Впрочем, Варгасов не всегда был таким стеснительным и скованным. Он любил иногда поговорить. Но Марина отучила его от ненужных слов. Особенно после хорошего фильма или спектакля, когда ей хотелось помолчать и подумать. Раньше, не успев покинуть зал, Дима начинал решительно анализировать увиденное или услышанное. Но Маринка морщилась от такой скоропалительности.
– Погоди! Дай подумать…
Так было и в тот зимний вечер, когда они возвращались с «Евгения Онегина».
Выйдя из Большого театра, они попали почти в такую же обстановку, в которой пел свою прощальную арию Ленский: рассеянный свет, зыбкая луна, рой крупных снежинок… И вдруг с ними поравнялись две девчонки, лет по пятнадцати, не больше, тоже явно со спектакля. Они что-то оживленно обсуждали, и до Марины с Димой долетело:
– Ох, и дура эта Татьяна! Типичная мещанка… «Но я другому отдана и буду век ему верна…», – кривляясь, передразнила толстенькая девушка. – Оставила бы старикашку в мужьях – генералы на дороге не валяются, – а Онегина взяла бы в любовники…

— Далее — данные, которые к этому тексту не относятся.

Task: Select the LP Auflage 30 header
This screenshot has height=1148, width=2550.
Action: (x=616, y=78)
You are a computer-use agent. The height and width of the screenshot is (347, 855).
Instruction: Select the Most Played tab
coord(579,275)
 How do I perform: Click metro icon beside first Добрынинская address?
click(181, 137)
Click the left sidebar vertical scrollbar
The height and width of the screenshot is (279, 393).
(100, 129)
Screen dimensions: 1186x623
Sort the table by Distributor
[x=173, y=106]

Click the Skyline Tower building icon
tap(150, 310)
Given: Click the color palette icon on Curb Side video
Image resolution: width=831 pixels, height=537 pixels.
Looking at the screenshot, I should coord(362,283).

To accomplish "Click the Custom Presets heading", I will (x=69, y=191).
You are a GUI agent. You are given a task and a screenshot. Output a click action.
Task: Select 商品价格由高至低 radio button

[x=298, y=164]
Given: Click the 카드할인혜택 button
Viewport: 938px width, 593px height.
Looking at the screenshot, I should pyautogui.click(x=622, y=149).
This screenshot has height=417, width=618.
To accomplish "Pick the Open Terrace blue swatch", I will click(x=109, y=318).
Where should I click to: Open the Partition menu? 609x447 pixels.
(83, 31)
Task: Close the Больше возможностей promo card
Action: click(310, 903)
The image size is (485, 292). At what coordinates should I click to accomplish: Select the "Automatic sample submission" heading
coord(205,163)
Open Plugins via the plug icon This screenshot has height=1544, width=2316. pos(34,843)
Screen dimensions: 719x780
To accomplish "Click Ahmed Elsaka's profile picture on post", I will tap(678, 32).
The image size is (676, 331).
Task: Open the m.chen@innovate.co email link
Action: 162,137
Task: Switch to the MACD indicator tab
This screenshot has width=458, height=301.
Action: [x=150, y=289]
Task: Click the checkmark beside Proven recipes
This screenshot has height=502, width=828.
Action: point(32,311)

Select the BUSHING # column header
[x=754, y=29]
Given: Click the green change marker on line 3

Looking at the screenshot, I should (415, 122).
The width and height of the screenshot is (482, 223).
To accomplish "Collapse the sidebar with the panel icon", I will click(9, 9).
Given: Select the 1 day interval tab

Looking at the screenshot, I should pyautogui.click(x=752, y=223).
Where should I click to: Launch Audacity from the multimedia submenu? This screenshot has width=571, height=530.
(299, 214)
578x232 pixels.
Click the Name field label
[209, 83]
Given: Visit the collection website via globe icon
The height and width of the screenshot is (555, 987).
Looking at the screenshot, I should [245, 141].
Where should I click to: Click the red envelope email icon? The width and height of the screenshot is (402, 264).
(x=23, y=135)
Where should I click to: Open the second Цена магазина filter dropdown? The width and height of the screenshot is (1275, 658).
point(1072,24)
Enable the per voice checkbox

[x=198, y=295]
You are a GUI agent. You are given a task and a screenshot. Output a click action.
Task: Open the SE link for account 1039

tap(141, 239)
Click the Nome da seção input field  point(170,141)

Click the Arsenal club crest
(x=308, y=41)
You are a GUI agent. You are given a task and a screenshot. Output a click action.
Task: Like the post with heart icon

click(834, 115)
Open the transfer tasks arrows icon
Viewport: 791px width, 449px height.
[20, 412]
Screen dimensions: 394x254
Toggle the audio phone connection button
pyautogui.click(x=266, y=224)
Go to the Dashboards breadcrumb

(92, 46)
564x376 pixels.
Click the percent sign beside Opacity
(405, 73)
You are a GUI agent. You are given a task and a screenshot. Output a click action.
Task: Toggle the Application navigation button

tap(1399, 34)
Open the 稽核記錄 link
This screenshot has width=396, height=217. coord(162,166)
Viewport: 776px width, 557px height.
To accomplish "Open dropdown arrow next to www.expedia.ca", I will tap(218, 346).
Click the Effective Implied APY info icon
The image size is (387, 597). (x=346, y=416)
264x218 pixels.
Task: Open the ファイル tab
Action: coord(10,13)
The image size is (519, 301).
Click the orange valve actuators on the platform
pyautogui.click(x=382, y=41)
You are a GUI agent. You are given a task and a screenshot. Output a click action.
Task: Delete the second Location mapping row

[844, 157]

– Очень надо, – фыркнула другая. – Он же ее отверг! А тут вдруг воспылал…
– Ну и что? – не унималась первая. – Чушь какая… До чего же ты злопамятная, Зинка! И так – во всем…
Они обогнали медленно идущую пару и исчезли за поворотом. Только тогда Марина подняла на Диму глаза. И взгляд у нее был такой растерянный и смущенный, как если бы рядом непристойно выругались…
А потом они долго сидели на заваленной снегом скамейке в Сокольниках, и Дима, чтобы исправить Маринкино настроение, испорченное глупыми девчонками, читал свои стихи, стараясь отогреть дыханием пылающее от мороза маленькое ухо…
Почему на небе звезды – белые?
В нестерпимой неба белизне.
– Еще, – потребовала Маринка и пересела так, чтобы он согрел другое ухо.
– Хи-и-и-тренькая! – счастливо улыбнулся Дима. – Я что тебе – Есенин, Тютчев, Блок? Жалкий эпигон! Если бы не ты, никогда не осмелился бы рифмовать.
– Читай, а то раскритикую, – пригрозила Маринка. – Ну?
– Это у тебя запросто выходит…
И он снова читал чуть охрипшим от волнения голосом старое, новое – все, что всплывало в памяти, но что было только о ней и для нее…
Уже в теплом подъезде нового дома на Стромынке, где жила Марина, держа в ладонях румяное лицо, он нежно поцеловав то место, где сходились широкие густые брови и начиналась ее «курнофиля». Так, рассказывала Маринка, всегда делала перед сном бабуленька, которую она обожала. Последнее, что Дима прочел, глядя в глубокие зрачки, было написано в тот день, ранним утром.
Той благодатной зимой ей было шестнадцать, ему – семнадцать. А теперь он намного старше Маринки… Почти на семь лет!
Дима, посидев еще немножко, бросил в урну пустой картонный стаканчик и решительно встал: хватит прохлаждаться. Завтра – трудный день. А встреча с Гориным и воспоминания разбередили душу… Надо выспаться и быть таким, каким он был весь этот последний месяц.
Пора сомнений и растерянности кончилась, пришло время решительных действий, раз уж ему так хочется вернуться в Швейцарию, как показалось майору Ходоровскому! «Пан Варгасов ведь не наивная институтка… Он понимает, что это право надо заработать? А если говорить точнее – купить?» Пан Варгасов понимает. Поймет ли его в дальнейшем пан Ходоровский?
Дима прибавил шагу и вдруг словно споткнулся: впереди сверкнули в ярком свете электрических фонарей желтые волосы; спадавшие на спину и плечи. «Как этой несчастной, наверное, трудно в такую жару! – невольно подумал он. – А может, это Лорелея?» Дима обогнал женщину, заглянул в лицо. Конечно, не она. И уже совсем некстати вспомнил, как Ани и Маринка пели на вечерах. Лорелея сидела у рояля, а Марина стояла за ней, чуть в глубине. Правой рукой она держалась за спинку стула – это, наверное, придавало ей, смущавшейся обычно до слез, силу, – левой переворачивала ноты.